3.2. Pour le principe de privacy by default

Les mesures techniques et organisationnelles relatives au privacy by default doivent prendre en compte « la quantité de données à caractère personnel collectées, (...) l'étendue de leur traitement, (la) durée de conservation et (l') accessibilité284 ».

La « quantité de données » collectées fait référence285 au principe de minimisation en imposant que seules les données nécessaires soient collectées. Il s'agit d'un critère tant qualitatif que quantitatif qui impose de respecter les principes de sécurité et de durée de conservation.

L'« étendue » du traitement impose de prendre en compte les attentes raisonnables des personnes concernées relatives au traitement de leurs données et de ne pas extrapoler la notion de réutilisation ultérieure en cas de finalités compatibles.

La référence à « la durée de conservation » suggère de prévoir des procédures de mise en conformité justifiables et démontrables garantissant ce principe. Les données doivent être supprimées ou anonymisées lorsqu'elles ne sont plus nécessaires afin de clore le cycle de vie de la donnée. Il s'agit alors de créer des procédures systématiques de suppression ou d'effectuer une analyse de risque de ré identification en cas d'anonymisation.

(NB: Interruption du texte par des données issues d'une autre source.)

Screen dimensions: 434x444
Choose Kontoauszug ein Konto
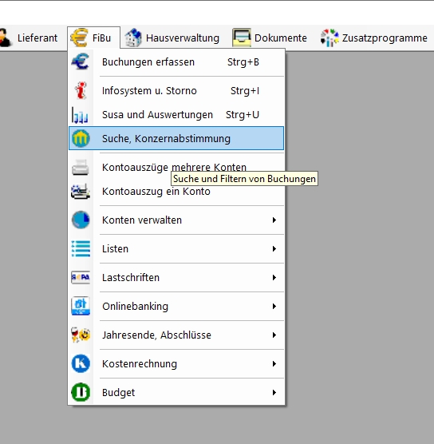click(176, 192)
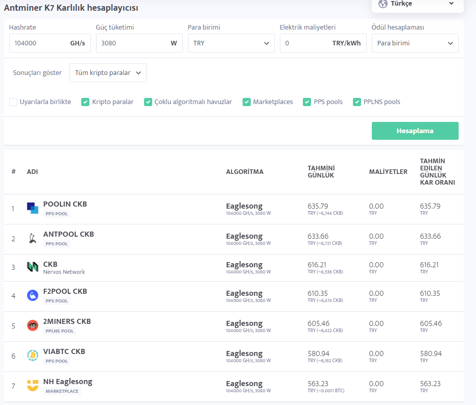Click the NiceHash Eaglesong logo icon
The width and height of the screenshot is (476, 405).
(33, 386)

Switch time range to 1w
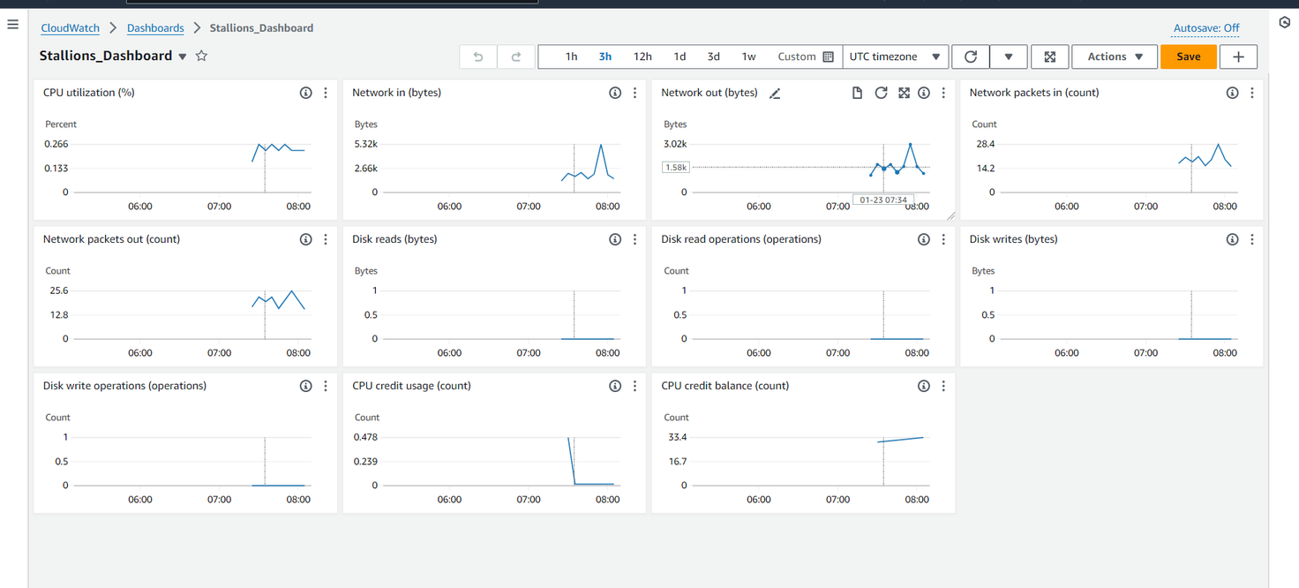coord(748,57)
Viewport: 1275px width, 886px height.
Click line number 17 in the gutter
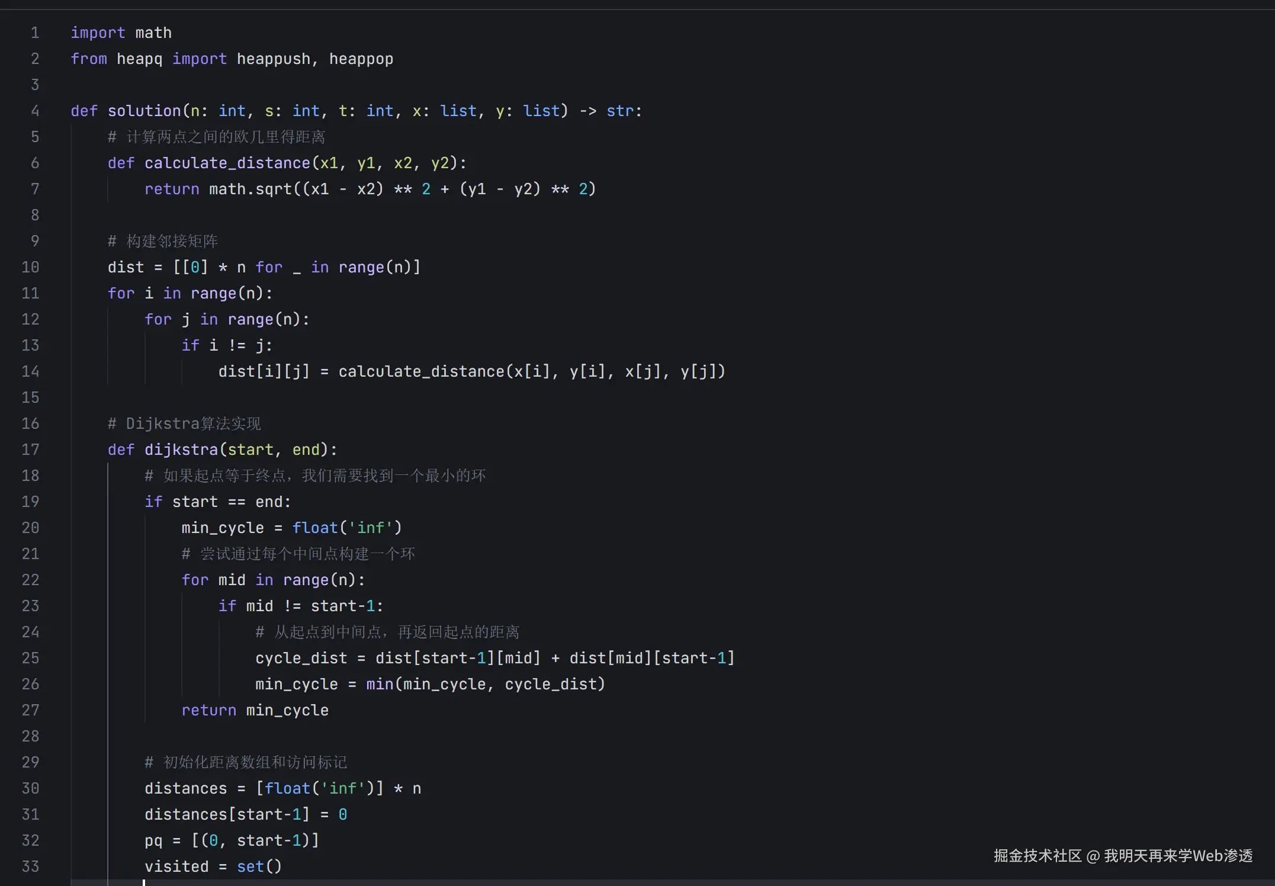(x=30, y=450)
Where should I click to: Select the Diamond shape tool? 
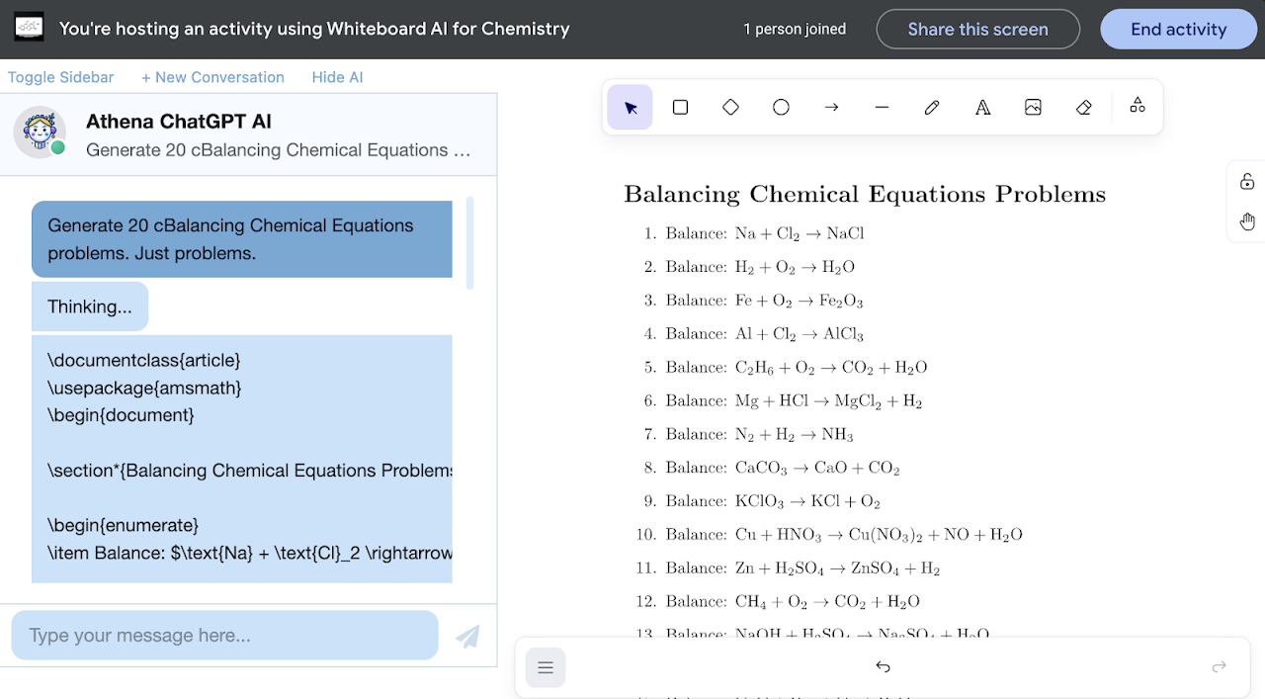[x=730, y=108]
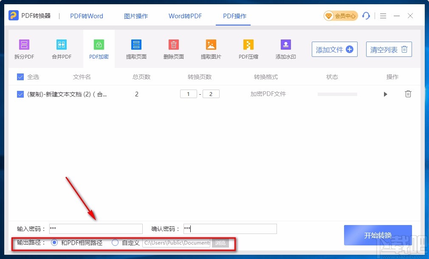429x259 pixels.
Task: Open the PDF压缩 tool
Action: 248,48
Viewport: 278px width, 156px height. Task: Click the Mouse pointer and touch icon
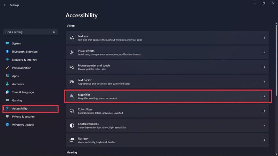click(x=72, y=67)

Enfin l'objectif d'« accessibilité » crée une obligation du responsable du traitement de limiter l'accès aux données au strict nécessaire. Des contrôles d'accès doivent être mis en place.

L'article 25.2 du RGPD insiste sur la nécessité de ne pas rendre les données accessibles à un nombre indéterminé de personnes physiques sans l'intervention de la personne concernée. Le cas échéant, il conviendra de limiter par défaut l'accessibilité et de consulter la personne concernée avant la publication pour obtenir son consentement avant de rendre la donnée publique. Si une information est rendue publique sur internet, il faudra veiller à limiter le référencement internet, c'est-à-dire à faire en sorte que la page ne soit pas accessible sur les moteurs de recherche.

§4. La répartition de la responsabilité

Une approche transversale est nécessaire pour déterminer l'ensemble des responsabilités des acteurs de l'intelligence artificielle, qu'il convient de préciser au titre de l'obligation de moyens du responsable du traitement286. En matière d'algorithme d'intelligence artificielle, la

284 Art. 25.2 RGPD

285 EDPB, Guidelines 4/2019 on Article 25 Data Protection by Design and by Default, op. cit, p. 11 et s.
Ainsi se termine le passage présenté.